Microsoft has further warned a surge of foreign malicious activity targeting the US election over the past six months from both Iranian and Russian networks, the latter of which has been traced to clusters tracked as Ruza Topop (aka Doppelganger), Storm-1516 and Storm-1841 (aka Fisherman).
“Double distributes and spreads fabricated, fake or even legitimate information on social media,” French cybersecurity company HarfangLab said. “To do this, social media accounts post links that initiate a confusing chain of redirects that lead to websites with the final content.”
However, there are signs that the propaganda network is changing its tactics in response to the aggressive measures, increasingly using non-political messages and ads and spoofing non-political and entertainment news publications such as Cosmopolitan, The New Yorker and Entertainment Weekly in an attempt avoid detection. , for Meta.
The posts contain links that, when clicked, redirect users to articles related to the war or Russian geopolitics on one of the fake domains that mimic entertainment or medical publications. Ads are created using hacked accounts.
The social media company, which has foiled 39 influence operations from Russia, 30 from Iran and 11 from China since 2017 on its platforms, said it had discovered six new networks from Russia (4), Vietnam (1) and the US (1). . ) in the second quarter of 2024.
“Since May, Doppelganger has resumed attempts to share links to its domains, but at a much slower rate,” Meta said. said. “We’ve also seen them experiment with multiple redirects, including the link shortening service TinyURL, to hide the final destination behind the links and trick both Meta and our users into trying to avoid detection and drive people to their websites off-platform “.
The development comes after Google’s Threat Analysis Team (TAG) also said this week that it had detected and stopped an Iran-backed phishing attempt aimed at hacking the personal accounts of prominent users in Israel and the US, including those linked to presidential campaigns. in the USA.
The activity was attributed to a codenamed threat actor APT42a state hacking group affiliated with Iran’s Islamic Revolutionary Guard Corps (IRGC).
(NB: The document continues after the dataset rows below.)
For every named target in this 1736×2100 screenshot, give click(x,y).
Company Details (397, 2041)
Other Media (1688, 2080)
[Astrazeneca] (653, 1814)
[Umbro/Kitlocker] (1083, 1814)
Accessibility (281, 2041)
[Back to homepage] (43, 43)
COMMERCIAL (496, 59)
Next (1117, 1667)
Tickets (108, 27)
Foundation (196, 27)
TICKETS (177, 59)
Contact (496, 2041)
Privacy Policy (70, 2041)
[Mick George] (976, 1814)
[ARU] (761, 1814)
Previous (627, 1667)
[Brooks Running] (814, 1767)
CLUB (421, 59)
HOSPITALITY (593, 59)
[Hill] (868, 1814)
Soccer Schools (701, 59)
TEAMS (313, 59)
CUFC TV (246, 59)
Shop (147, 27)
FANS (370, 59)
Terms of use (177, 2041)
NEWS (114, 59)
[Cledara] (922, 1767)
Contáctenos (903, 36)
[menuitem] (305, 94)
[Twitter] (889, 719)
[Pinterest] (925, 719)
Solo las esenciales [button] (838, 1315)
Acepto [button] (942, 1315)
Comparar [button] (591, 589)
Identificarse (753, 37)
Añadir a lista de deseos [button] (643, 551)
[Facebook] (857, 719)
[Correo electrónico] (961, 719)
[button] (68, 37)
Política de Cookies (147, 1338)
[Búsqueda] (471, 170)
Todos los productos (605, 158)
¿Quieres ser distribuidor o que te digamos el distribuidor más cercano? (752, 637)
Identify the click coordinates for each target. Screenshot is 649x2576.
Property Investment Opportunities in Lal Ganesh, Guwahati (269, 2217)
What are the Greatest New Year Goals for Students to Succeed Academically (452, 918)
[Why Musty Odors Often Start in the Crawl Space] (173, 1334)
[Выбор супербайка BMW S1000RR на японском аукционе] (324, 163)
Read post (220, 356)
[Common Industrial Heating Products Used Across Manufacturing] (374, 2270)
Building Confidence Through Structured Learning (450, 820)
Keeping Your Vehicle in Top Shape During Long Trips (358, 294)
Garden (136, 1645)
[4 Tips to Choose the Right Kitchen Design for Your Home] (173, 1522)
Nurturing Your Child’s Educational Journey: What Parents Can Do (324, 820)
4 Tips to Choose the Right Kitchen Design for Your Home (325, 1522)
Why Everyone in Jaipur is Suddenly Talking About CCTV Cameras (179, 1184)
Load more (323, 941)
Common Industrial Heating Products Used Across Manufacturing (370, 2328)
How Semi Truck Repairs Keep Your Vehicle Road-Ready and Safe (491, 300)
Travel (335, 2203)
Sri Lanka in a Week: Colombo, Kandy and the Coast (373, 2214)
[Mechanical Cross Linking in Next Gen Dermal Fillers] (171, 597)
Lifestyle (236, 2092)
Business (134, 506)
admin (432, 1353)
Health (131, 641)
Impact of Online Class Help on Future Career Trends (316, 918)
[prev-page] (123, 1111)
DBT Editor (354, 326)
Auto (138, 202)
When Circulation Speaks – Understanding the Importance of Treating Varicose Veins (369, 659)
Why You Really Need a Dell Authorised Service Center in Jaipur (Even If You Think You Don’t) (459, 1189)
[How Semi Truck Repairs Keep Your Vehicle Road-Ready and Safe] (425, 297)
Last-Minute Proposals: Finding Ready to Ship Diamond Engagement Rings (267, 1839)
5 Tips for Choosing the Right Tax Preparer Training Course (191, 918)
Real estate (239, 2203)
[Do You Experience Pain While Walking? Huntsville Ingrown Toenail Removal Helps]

It is known to overlap with another invasion set known as Charming Kitten (aka Mint Sand Storm).
“APT42 uses many different tactics as part of its phishing campaigns — including the deployment of malware, phishing pages and malicious redirects,” the tech giant said said. “They usually try to abuse services like Google (such as Sites, Drive, Gmail and others), Dropbox, OneDrive and others for these purposes.”
The broad strategy is to gain the trust of your targets through sophisticated social engineering techniques to lure them away from email and into instant messaging channels such as Signal, Telegram or WhatsApp before clicking on fake links designed to recruit them. login information.
Phishing attacks are characterized by the use of tools such as GCollection (aka LCollection or YCollection) and DWP to collect credentials from Google, Hotmail and Yahoo users, Google said, stressing that APT42 has a “firm understanding of the email providers they are targeting.” .
“Once APT42 gains access to an account, they often add additional access mechanisms, including changing recovery email addresses and using features that allow apps that don’t support multi-factor authentication, such as passwords for individual apps in Gmail and passwords third-party programs. at Yahoo,” he added.